> **Task item**
How many lines of these records hold the string "logo"? Reply with the number alone.

> **Given data**
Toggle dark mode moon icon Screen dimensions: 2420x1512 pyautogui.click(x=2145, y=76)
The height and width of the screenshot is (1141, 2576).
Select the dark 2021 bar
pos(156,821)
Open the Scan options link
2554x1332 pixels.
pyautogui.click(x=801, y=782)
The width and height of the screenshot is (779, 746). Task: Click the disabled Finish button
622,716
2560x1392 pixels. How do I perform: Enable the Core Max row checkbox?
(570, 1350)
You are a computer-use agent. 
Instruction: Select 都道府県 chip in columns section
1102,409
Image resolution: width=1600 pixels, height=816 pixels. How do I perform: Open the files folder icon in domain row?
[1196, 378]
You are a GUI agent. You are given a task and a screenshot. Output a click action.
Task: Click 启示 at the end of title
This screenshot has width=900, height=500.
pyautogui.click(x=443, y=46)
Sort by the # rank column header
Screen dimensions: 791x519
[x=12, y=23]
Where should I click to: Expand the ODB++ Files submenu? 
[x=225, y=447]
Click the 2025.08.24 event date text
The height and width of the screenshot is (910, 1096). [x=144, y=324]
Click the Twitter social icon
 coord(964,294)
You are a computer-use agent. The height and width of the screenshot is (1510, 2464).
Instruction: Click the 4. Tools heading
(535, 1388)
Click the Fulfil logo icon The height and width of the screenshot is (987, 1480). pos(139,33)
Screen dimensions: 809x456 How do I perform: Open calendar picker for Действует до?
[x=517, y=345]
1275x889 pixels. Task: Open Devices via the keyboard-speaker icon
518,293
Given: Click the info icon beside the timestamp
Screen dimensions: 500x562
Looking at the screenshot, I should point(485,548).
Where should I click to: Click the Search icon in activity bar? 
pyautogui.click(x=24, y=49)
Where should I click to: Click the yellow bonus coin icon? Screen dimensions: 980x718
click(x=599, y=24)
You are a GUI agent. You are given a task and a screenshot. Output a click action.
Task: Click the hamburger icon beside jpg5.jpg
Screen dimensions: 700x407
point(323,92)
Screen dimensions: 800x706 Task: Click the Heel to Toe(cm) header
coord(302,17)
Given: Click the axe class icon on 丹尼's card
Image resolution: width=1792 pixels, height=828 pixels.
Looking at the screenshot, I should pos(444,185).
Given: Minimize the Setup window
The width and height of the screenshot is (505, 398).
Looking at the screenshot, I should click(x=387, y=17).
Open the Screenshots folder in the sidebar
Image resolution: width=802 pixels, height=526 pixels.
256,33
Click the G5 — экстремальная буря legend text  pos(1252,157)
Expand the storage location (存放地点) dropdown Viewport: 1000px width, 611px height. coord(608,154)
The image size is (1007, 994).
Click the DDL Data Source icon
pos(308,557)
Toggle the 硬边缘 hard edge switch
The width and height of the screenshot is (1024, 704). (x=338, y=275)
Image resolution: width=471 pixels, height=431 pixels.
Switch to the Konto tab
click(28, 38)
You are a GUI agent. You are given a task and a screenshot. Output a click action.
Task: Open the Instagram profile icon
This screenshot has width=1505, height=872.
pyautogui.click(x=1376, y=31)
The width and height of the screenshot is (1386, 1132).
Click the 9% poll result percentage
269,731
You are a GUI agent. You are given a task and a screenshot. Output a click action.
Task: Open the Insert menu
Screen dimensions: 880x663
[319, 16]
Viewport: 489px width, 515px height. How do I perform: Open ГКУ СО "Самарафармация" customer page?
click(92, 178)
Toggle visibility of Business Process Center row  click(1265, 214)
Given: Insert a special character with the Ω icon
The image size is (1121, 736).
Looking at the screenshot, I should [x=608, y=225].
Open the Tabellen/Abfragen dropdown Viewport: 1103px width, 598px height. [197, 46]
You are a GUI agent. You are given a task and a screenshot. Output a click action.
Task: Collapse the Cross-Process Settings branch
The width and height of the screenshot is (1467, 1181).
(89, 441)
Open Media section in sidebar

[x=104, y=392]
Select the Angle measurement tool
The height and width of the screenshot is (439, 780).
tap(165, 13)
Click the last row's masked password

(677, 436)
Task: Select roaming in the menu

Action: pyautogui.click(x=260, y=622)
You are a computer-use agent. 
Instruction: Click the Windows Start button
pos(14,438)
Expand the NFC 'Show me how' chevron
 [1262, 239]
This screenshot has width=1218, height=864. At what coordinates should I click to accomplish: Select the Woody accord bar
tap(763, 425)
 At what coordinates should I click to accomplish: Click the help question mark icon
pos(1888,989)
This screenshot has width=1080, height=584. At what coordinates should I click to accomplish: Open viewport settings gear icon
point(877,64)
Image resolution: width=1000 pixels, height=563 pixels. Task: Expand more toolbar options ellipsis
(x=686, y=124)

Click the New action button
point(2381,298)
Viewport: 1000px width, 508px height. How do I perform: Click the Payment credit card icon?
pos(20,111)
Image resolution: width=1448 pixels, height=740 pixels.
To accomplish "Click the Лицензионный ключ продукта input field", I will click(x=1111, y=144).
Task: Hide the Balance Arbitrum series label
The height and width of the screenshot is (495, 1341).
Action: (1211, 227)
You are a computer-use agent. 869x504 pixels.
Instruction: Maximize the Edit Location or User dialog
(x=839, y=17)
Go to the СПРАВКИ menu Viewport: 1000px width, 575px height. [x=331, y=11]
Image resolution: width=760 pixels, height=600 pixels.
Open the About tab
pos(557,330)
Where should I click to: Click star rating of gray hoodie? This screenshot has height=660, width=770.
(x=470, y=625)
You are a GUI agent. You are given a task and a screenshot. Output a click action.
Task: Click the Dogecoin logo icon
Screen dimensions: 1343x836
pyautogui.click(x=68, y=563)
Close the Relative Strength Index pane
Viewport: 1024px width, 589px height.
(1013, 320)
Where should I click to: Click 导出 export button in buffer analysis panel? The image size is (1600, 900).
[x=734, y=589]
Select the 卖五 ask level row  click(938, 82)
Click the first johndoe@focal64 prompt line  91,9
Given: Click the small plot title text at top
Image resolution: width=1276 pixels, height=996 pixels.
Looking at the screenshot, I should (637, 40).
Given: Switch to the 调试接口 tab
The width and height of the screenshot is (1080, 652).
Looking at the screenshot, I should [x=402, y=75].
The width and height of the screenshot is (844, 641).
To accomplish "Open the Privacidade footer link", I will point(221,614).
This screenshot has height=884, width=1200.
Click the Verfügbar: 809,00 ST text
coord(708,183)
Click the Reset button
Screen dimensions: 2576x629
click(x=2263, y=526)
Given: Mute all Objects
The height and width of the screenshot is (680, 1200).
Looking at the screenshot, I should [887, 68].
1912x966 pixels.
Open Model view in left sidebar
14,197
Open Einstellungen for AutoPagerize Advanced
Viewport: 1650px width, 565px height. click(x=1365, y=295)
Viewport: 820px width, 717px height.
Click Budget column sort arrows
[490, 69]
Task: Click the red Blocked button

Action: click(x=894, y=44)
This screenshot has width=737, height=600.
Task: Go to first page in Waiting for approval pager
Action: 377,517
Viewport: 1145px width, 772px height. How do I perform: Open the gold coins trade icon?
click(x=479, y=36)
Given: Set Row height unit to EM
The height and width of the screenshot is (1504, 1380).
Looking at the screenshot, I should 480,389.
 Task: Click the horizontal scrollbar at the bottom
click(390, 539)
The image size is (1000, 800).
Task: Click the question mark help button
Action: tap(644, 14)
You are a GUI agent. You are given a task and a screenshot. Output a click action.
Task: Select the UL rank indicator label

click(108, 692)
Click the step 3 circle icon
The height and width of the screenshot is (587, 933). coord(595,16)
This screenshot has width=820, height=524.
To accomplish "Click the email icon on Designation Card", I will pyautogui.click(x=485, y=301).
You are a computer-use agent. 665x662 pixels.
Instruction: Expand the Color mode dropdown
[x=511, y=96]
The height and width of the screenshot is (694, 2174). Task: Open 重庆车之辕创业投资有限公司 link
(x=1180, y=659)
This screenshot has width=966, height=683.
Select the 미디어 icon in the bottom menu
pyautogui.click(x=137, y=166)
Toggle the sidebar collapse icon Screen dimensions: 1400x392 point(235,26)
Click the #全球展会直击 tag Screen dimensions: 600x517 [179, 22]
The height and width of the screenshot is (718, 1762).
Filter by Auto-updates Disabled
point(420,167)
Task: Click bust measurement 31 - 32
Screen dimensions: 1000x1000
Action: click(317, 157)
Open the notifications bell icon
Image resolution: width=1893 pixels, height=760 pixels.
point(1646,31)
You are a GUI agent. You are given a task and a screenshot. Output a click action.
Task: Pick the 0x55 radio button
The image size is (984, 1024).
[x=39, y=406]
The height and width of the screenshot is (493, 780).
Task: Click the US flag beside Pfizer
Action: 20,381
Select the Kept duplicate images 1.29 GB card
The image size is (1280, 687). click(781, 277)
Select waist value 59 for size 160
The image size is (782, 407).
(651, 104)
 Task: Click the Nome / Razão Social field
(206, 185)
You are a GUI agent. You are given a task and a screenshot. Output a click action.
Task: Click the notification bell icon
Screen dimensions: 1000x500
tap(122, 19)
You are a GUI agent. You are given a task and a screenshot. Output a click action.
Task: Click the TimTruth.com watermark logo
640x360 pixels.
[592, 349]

> **Written reply**
3